** SELECTED PASSAGE **
BEGIN
Margaret Black designs weapons that make their targets self-destruct. She’s not a military strategist or explosives expert, though, but a molecular biologist working to perfect a way to trick cancer cells into killing themselves.

Her approach is called suicide gene therapy. It works by a sneaky route that even a fabled spy like Mata Hari could appreciate. In conventional chemotherapy, the patient is given a drug that kills any cells in the body that are replicating their DNA. Suicide gene therapy works by infiltrating cancer cells and getting them to make the drug that will do them in.

Best of all, says Black, suicide gene therapy can minimize the nasty side effects commonly suffered by patients on chemotherapy.

A patient on suicide gene therapy receives two substances: a prodrug, which by itself has little effect; and a suicide gene that codes for an enzyme that converts the prodrug into a toxic form of the drug.

Black, who is an associate professor in the Department of Pharmaceutical Sciences, says most gene therapists are working on how to target cancer cells specifically, so the suicide gene doesn’t end up in normal cells. Her research focuses on what happens once the gene and prodrug get into the cell. She’s trying to make a form of the gene that is more deadly for cancer cells and that produces less spillover of toxin from cancer cells to normal cells.

She does that by making mutations in the natural form of the enzyme’s gene and then screening for mutant enzymes that can work with just a tiny amount of prodrug.

“What we’re trying to do is evolution in a test tube,” says Black. “Evolution is generally something that happens one step at a time, one mutant at a time. What we’re trying to do is make leaps at a time by introducing many mutations simultaneously.”

One approach is to hit the gene with random mutations. That works, but it’s inefficient. Black prefers to target areas of the gene she thinks might shift the enzyme’s activity without destroying it altogether. Then she puts the mutant genes into bacterial cells and uses a two-step screening process to find the mutants that are most likely to succeed as suicide genes. First she identifies the mutants that still have a functional enzyme.
END
** TASKS TO COMPLETE **
**a.** According to the suicide gene therapy passage, in which department is Margaret Black an associate professor?
**b.** Output the portion of the suicide gene therapy passage starting with "One approach is" and going on through "a functional enzyme.".
The lines that come next are separate from the suicide gene therapy passage.

Saved data entries:
BEGIN
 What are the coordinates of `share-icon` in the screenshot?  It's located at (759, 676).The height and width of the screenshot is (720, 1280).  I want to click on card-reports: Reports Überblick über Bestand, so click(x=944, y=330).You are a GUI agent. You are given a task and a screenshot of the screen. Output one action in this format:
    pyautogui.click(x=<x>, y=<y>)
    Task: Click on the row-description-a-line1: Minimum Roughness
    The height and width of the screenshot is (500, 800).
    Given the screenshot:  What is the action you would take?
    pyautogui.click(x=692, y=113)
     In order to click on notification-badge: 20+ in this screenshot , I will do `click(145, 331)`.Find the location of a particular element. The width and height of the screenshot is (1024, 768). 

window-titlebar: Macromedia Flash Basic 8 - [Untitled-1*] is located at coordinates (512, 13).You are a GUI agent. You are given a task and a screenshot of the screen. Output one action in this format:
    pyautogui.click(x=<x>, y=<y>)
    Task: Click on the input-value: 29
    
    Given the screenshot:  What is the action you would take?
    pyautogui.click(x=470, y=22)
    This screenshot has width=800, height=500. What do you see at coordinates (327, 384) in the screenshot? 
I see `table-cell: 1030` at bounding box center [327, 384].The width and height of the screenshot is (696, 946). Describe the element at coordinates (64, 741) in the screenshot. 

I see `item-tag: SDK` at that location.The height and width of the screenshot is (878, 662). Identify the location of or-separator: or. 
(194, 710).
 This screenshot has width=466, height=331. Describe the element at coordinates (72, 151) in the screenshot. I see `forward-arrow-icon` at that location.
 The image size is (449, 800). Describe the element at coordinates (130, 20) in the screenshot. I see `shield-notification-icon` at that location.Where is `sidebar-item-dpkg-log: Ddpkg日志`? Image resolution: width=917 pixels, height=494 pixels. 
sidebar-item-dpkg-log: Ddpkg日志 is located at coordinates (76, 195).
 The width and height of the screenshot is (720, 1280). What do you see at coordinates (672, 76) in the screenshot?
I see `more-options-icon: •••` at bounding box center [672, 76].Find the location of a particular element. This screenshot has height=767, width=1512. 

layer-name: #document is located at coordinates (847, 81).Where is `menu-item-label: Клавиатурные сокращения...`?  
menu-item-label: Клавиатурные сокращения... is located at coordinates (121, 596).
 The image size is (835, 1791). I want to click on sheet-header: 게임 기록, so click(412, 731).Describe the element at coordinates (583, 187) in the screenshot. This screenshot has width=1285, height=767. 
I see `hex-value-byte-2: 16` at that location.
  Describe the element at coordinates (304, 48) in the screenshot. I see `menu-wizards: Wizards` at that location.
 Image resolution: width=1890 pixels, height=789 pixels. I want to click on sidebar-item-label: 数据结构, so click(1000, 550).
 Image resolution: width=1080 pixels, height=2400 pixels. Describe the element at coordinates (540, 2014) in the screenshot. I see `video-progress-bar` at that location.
END
** SOLUTIONS TO THE EXERCISE **
**a.** The Department of Pharmaceutical Sciences

**b.**
One approach is to hit the gene with random mutations. That works, but it’s inefficient. Black prefers to target areas of the gene she thinks might shift the enzyme’s activity without destroying it altogether. Then she puts the mutant genes into bacterial cells and uses a two-step screening process to find the mutants that are most likely to succeed as suicide genes. First she identifies the mutants that still have a functional enzyme.